● TASK DESCRIPTION:
Locate the line bearing "Screen dimensions: 1556x784" in the material below, then reproduce it and each following line up to and including the line bearing "Click the 'Потрібна".

● SUPPLIED DATA:
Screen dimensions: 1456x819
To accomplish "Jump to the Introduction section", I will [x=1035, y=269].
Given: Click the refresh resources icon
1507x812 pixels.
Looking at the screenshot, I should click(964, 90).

--

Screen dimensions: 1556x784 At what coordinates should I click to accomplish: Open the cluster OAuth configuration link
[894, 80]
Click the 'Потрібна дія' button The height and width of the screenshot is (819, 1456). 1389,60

● OUTPUT:
Screen dimensions: 1556x784 At what coordinates should I click to accomplish: Open the cluster OAuth configuration link
[894, 80]
Click the 'Потрібна дія' button The height and width of the screenshot is (819, 1456). 1389,60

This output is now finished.